I had a flashback to my old prison days this week. For a moment, it seemed like I was on the yard and I spotted a convict passing a knife for another con to use. Something was about to go down.
But this flashback was actually in a memory care unit for seniors.
Okay, let me explain. A few times a month, we take our therapy trained corgis to places like assisted living units, memory care and, hospice to give the residents a little bit of comfort in what could otherwise be a joyless day. It’s rewarding to see a smile from a barely conscious person when they catch a glimpse of a dog. The staff have a difficult job, one that I know I couldn’t do, keeping everyone’s spirits up and getting them to engage in whatever activity is going on in the unit.
And just like in prison, you have those few “inmates” who want to do their own thing and have no place for the rules.
I’m meeting with a group of residents, who are petting and loving on the dogs, when a woman approaches. She’s watching the staff like a convict on the look for the nearest yard cop. Then I catch the flash of metal in her hand. She has it cupped behind her back and she’s keeping her distance from the group. She’s coming my way.
Now the woman isn’t frail, she’s able to move around well, and she’s probably had her Ensure this morning. Still, I think I can take her, two out of three times, if it comes to it. Her hand whips out from behind her back and–damn–she has a knife. A table knife she’s stolen from the kitchen. I’m ready for the lunge, but it doesn’t come. Instead, she leans in and whispers, “We’re breaking out. Take this.”
I’m waiting for her band of co-conspirators to show up and stage a senior rendition of the Shawshank Redemption in the memory care unit and bust through the locked doors. No one else comes to join her prison break. It’s just me and her.
“Are we going to have a problem here? Don’t make me hurt you. We’re doing this,” she says putting the knife in my hand.
She’s also holding a fork from the kitchen. Now we’re both packing a shank for our breakout. She’s dog-eyeing the movement by the door. You can tell she’s been watching staff movement in and out and knows when to time her escape attempt.
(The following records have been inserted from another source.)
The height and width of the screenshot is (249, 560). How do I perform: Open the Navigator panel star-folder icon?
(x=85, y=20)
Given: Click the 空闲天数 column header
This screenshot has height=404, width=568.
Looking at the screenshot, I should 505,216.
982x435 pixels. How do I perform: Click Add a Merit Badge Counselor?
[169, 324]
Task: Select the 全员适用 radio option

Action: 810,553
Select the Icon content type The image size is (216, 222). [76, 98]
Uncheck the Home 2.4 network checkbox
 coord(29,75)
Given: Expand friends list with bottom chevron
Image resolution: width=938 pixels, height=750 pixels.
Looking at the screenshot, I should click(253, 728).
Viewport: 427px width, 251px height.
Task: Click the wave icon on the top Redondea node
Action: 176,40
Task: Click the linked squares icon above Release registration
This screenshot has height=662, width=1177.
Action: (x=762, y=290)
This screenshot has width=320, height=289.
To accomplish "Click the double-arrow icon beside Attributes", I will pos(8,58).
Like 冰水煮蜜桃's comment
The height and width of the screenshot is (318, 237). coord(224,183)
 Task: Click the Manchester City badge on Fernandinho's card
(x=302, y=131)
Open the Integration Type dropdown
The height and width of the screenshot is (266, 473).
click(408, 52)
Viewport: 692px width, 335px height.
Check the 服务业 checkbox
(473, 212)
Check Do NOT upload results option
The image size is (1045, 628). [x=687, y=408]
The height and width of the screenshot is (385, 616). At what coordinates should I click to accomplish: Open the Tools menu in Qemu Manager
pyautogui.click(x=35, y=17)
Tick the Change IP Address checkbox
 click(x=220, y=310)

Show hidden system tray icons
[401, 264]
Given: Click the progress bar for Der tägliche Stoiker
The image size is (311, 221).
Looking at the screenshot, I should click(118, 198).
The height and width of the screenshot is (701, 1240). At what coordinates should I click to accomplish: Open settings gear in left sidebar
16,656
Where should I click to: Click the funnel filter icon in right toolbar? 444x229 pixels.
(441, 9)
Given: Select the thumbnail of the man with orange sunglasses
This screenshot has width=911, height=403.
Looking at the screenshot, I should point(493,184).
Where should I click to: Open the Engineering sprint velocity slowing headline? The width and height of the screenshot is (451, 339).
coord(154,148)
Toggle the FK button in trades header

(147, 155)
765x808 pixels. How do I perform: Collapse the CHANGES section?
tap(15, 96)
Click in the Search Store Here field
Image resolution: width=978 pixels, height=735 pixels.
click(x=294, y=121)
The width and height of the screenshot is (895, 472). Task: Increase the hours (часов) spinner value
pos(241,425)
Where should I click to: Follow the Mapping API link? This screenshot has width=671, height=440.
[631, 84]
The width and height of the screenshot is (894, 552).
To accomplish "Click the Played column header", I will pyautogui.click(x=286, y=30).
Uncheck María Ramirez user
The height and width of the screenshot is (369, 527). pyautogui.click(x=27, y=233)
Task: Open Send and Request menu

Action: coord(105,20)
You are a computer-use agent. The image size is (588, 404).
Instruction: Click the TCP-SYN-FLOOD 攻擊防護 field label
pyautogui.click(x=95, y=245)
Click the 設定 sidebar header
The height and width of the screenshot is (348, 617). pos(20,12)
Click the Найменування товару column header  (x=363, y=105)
“Why don’t you let me take care of that for you?” I hold my hand out and she pauses, but eventually, she hands over her weapon. I’m able to disarm her, but she’s still watching the door. I make eye contact with one of the staff and they wander over. I hold the knife and fork behind my back, so that the staff member sees them.
Now, in prison there would have been a cloud of pepper spray, maybe a warning shot whizzing overhead, and reports to write. Our convict handed over four toothbrushes, a pair of domino tiles, hair brushes and a few other items pilfered from other residents’ rooms. She was ready for whatever came her way during her prison break.
Fortunately with memory care patients, you can redirect their attention to something else–like a therapy dog, and their mind moves on to something else. The escape attempt forgotten, the woman went back to doing life in the memory care unit.